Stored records
★ ★ ★ ★ ★

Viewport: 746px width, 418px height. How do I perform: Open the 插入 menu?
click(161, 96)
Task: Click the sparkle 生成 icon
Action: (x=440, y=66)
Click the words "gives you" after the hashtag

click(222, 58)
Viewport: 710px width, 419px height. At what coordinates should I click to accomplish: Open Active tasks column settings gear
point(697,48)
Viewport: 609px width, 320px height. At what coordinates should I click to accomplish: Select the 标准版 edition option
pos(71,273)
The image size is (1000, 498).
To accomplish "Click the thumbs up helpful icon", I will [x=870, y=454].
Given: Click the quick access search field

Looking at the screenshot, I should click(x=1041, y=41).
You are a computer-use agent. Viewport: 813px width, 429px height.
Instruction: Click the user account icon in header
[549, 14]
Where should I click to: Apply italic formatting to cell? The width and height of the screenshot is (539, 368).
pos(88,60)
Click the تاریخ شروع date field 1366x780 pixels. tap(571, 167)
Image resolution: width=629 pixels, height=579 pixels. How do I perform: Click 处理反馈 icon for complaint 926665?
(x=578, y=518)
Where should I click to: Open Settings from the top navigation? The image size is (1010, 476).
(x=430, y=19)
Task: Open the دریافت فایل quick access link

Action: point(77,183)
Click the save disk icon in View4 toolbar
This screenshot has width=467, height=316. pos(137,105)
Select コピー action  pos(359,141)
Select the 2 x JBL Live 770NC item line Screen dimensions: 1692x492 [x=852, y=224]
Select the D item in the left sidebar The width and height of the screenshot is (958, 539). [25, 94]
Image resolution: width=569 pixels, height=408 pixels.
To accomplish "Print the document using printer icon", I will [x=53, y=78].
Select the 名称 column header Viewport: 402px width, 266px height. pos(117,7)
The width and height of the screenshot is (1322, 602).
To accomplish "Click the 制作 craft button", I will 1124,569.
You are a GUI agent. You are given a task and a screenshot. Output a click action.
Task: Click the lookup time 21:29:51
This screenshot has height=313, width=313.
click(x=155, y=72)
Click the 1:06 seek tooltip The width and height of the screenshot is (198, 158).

★ ★ ★ ★ ★

● Exercise aim
The reply should consist solely of the number of lines in the records that include "will".

● Solved problem
3